Re: Volume handling proposal
- From: Arik Devens <arik danieltiger com>
- To: Alexander Larsson <alexl redhat com>
- Cc: Nautilus <nautilus-list gnome org>, "desktop-devel-list gnome org" <desktop-devel-list gnome org>
- Subject: Re: Volume handling proposal
- Date: Wed, 17 Sep 2003 01:22:25 -0400
On Tuesday, September 16, 2003, at 09:40 am, Alexander Larsson wrote:
There are some issues we need to think about when we design out system:
On some systems we can detect when the user inserts a CD/DVD or even a
floppy, but Gnome in general cannot depend on this feature in order to
work. Therefore we must somehow allow you to access the device before
the volume is mounted, so that you can mount it using the user
Hmm. It is really a shame that this can't be detected everywhere.
Certainly, on any system that supports it, this would be a good thing
Its not always clear which local mounts (appart from removable media)
are supposed to be visible in the user interface. Nautilus currently
looks for user mountable mountpoints and exposes them as visible
volumes. This is right sometimes, and sometimes not, and when it fails
there is no way to fix it.
I would say that some sane default for the basic user could probably be
decided upon, and then any others could be connected to by the user. If
the user has any weird mount points they probably understand how to get
I've looked at what MacOS X, WinXP and KDE does, and this proposal is
sort of a mix of MacOS X and WinXP. The idea is to have only the most
used things on the desktop to avoid desktop clutter, but still have a
way to reach every interesting volume in a few clicks. There should
also be several ways to reach things without using the desktop icons.
Three new concepts are introduced:
First concept is a virtual location called "Computer", which is a
"root" of all the volumes in the system, much like "My Computer" in
WinXP and "Computer" in MacOSX.
This makes a lot of sense. I don't think it should be an icon on the
desktop, but should be the "root" of the system anywhere a user can get
to. In other words, even in the new file selector dialog, the
"Computer" should be the root item. This is how it works in Mac OS and
I think in Windows too. As much as possible the idea that "/" even
exists should be hidden. At least in the spatial view anyway.

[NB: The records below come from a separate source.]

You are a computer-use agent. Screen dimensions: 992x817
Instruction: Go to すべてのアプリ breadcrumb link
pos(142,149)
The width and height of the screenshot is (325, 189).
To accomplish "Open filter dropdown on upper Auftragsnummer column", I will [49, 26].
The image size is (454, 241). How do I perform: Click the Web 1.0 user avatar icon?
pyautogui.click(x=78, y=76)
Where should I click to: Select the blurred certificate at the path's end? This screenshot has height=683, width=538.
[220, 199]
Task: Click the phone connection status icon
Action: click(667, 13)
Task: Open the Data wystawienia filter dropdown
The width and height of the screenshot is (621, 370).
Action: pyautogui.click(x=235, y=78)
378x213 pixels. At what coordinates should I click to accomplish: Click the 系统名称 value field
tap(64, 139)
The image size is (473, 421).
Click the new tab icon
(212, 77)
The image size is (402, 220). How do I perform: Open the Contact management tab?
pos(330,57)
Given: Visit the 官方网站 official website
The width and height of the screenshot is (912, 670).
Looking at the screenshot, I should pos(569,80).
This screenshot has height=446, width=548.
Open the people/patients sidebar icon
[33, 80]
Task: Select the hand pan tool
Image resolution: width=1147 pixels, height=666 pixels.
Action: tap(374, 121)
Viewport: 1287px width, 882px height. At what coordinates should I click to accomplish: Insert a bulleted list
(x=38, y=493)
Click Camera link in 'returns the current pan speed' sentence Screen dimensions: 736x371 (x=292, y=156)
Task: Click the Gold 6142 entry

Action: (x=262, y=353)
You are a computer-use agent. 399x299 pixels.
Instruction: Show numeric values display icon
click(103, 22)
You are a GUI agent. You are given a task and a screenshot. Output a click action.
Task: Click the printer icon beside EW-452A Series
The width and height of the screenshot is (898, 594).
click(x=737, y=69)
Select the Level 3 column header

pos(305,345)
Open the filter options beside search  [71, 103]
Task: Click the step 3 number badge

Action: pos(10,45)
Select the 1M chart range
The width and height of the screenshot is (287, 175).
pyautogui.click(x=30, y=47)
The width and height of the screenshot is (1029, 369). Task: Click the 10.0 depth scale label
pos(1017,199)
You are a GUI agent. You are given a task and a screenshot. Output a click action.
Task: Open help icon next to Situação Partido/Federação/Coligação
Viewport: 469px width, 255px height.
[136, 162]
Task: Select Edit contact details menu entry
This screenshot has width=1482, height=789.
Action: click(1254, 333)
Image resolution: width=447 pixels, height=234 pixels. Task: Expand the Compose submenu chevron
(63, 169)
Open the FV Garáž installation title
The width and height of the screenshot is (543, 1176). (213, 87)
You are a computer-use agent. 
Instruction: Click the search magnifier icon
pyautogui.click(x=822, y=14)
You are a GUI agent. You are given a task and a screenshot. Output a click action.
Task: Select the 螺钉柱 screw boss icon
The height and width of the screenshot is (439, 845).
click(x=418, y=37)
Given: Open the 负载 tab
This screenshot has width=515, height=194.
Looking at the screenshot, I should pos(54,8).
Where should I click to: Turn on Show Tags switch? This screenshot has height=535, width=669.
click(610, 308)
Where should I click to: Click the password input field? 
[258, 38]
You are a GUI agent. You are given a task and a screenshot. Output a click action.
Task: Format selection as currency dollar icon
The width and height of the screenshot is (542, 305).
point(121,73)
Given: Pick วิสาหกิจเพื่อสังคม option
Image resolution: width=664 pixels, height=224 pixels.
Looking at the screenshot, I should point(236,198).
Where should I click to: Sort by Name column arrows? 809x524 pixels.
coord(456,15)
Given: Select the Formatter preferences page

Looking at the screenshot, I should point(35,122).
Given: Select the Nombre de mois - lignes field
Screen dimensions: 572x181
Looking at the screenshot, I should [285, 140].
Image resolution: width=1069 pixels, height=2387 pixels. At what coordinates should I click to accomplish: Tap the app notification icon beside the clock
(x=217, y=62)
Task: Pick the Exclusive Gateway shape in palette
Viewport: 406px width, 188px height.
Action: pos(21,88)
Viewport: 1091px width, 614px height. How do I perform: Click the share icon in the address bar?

Second one is the MacOS X concept of connected network
volumes. You select "Connect to server" in a menu, and then using
either manual typing or a browser for some types of servers you select
a server and directory. This location is then saved between sessions
and easily accessible. This allows you to quickly access commonly used
shares, and is also a way to introduce a way to intelligently handle
non-discoverable network shares. At the very least you only have to
figure out/get told that strange ssh: uri once.
The tree sidebar will have roots for home, filesystem (/), and
the items on the desktop.
That makes sense for the Navigation tree view, but if you end up adding
a "list view" like Mac OS has, to the spatial view, I would recommend
against having any sort of path characters in it. Instead it would make
more sense to have the "Computer" root be the top for the tree. And a
multi-root tree is probably confusing then it needs to be for an
average user anyway. Actually, I sort of think we should remove path
characters and any notion of the filesystem working that way from all
of GNOME, but that's for a different discussion.
I'm not sure what roots we want in the fileselector. At the minimum we
want the desktop ones, but do we want e.g. unmounted floppies/CDs
As above, for the average user the only root for the fileselector
should probably be the "Computer" one. Unmounted floppies make sense to
me, unmounted CDs don't, at least on any platform where we can reliably
What about printers etc? "Computer" is essentially only "filesystems
accessible on the computer" right now, but it *could* be extended to
be more like a "hardware connected to the computer", although that
makes network filesystems not fit in there as good, and introducing
non-files in the filesystem is dangerous as noted above.
The way Mac OS X handles printers is to simply autodetect as many as
they can. Then they have a printcenter application that lets you
configure options and set up undetected printers. This seems to make
sense, I'm not sure you need a folder where the printers live.